By coincidence, last night I watched two arty foreign films, and both ended with a long slow shot looking up at the sky. One a daylight sky into which an object ascends until it disappears from sight, and the other a post-sunset sky into which a myriad of stars gradually appears. I wouldn’t say my response to either was like day and night, more like dawn versus twilight, just a different shade of light coming or going. But they will remain linked in my mind by questions of languorous pacing and the presence of the staring camera eye, which seems to be la mode du jour among knowing international film critics these days.

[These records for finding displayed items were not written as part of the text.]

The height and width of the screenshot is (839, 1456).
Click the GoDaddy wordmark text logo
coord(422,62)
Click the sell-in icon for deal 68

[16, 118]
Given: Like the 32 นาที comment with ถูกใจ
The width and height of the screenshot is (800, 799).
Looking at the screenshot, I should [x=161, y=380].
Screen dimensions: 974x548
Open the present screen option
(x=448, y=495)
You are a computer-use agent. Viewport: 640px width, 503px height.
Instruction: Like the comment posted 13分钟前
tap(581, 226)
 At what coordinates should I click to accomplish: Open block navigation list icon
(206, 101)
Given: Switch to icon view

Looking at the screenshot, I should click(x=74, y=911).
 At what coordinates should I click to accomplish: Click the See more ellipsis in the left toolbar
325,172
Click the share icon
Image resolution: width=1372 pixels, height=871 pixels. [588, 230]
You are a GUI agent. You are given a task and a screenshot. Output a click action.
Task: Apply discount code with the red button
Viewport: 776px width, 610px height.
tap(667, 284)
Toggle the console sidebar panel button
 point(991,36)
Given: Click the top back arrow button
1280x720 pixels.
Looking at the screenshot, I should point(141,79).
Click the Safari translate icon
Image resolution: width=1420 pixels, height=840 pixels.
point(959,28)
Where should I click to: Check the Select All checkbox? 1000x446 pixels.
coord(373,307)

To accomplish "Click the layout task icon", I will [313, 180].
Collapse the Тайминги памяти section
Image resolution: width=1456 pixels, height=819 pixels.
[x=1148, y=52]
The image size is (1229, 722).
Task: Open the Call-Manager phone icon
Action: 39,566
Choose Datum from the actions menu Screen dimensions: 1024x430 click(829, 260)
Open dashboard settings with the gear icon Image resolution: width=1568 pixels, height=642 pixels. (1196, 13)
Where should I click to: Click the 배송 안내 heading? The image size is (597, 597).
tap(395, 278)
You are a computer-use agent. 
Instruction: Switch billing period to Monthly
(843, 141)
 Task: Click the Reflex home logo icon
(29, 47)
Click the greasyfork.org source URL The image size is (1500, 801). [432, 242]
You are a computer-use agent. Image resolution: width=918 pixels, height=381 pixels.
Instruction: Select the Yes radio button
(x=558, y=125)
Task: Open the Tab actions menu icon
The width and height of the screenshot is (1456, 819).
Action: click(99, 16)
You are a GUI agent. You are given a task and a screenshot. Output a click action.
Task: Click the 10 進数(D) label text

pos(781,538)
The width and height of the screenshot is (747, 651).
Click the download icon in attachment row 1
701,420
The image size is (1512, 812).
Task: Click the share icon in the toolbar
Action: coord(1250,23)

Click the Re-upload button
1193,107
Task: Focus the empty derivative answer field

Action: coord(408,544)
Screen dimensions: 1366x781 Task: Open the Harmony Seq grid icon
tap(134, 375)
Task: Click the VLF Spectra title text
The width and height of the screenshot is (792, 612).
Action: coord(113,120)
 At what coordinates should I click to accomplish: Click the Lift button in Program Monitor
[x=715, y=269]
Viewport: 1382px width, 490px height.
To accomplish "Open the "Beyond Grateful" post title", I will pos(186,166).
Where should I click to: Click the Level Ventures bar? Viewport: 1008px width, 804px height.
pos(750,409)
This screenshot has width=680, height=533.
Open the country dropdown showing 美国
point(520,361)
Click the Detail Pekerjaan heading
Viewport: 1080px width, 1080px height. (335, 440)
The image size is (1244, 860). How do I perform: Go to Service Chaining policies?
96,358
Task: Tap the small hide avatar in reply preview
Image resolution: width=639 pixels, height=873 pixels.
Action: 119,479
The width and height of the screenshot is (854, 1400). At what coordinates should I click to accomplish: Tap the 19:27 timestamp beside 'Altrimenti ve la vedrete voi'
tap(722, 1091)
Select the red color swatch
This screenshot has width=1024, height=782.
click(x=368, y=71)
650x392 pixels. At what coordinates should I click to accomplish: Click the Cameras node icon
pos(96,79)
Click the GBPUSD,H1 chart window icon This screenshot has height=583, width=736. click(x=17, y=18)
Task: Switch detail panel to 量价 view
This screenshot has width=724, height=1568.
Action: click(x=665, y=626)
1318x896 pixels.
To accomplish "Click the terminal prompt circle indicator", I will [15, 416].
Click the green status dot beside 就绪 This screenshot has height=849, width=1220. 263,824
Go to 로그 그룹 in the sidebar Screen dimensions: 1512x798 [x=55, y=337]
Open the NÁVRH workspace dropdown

So I came to Heaven (2002, MC-68) by pure happenstance, browsing in the college library for a dvd to fill in a gap in my Netflix cycle. Cate Blanchett on the cover caught my eye, though I knew nothing of the title. Turns out it had a posthumous script by Krzysztof Kieslowski -- intended to be the first of a trilogy (with Hell and Purgatory) that might have rivaled his Three Colors: Red, White, and Blue -- and direction by Tom Tykwer, best known for the highly kinetic Run Lola Run. A shared obsession with synchronicity joins the ruminative fables of one and the thriller dynamics of the other, woven together through the slow and oh-so-steady movements of an aerial camera. This film is lovely to look at, whether it’s the roofs of Turin or the hills of Tuscany we pass over, and intriguing to think about, at least till the spell is broken by a series of “Hey, wait a minute, what about ...?” questions. Cate Blanchett is an English teacher in Italy, and we first see her in the process of planting a bomb in an imposing modern office building. We later learn that she is driven to righteous revenge because the police had refused to act when she told them her target was a drug kingpin, but her bomb goes horribly awry in a way she only learns when the police are interrogating her. Giovanni Ribisi is a translator for the carabineri who immediately falls for her and helps her escape. His devotion redeems her awful acts and restores her to the world through love. Or so one reading would go. I have stubborn objections to the way that’s worked out, though scene by scene I am swept along by the vivid visual presence of beauty, both Cate’s and the landscape’s.
Similarly, I eventually made my peace with the glacial pace of Silent Light (MC-79) just because it was beautiful to look at, for however long it took. Carlos Reygadas’ third film is set in a rural Mennonite community in Mexico, speaking a rare German dialect, and the first comparisons I reach for are Agnes Varda’s Le Bonheur and Carl Dreyer’s Ordet. Weird, huh? You’ll have to see it for yourself, but only if you have a zen-like patience for prolonged shots in which very little is happening. You could judge by the first shot, maybe five minutes long, of the sun rising over farm fields and distant mountains. Though that will come to seem expressive next to similarly prolonged shots of two characters standing silently with their backs to the camera. Once a story finally emerges, it’s pretty racy. Though Johan has an adorable blond-haired brood of children by his loving wife Esther, he finds himself drawn magnetically to a woman in town named Marianne. Each character refers to each other as “poor such and such,” but mutual sympathy only goes so far. Tragedy is bound to ensue, but is there a redemption beyond all personal conflict? Opinions may differ. Mine is that there is something here to recompense the time put in, but I imagine few could sit still for it. Usually I only go as slow as, say, Terence Malick’s The New World, but I managed to watch this without ever hitting the fast-forward button.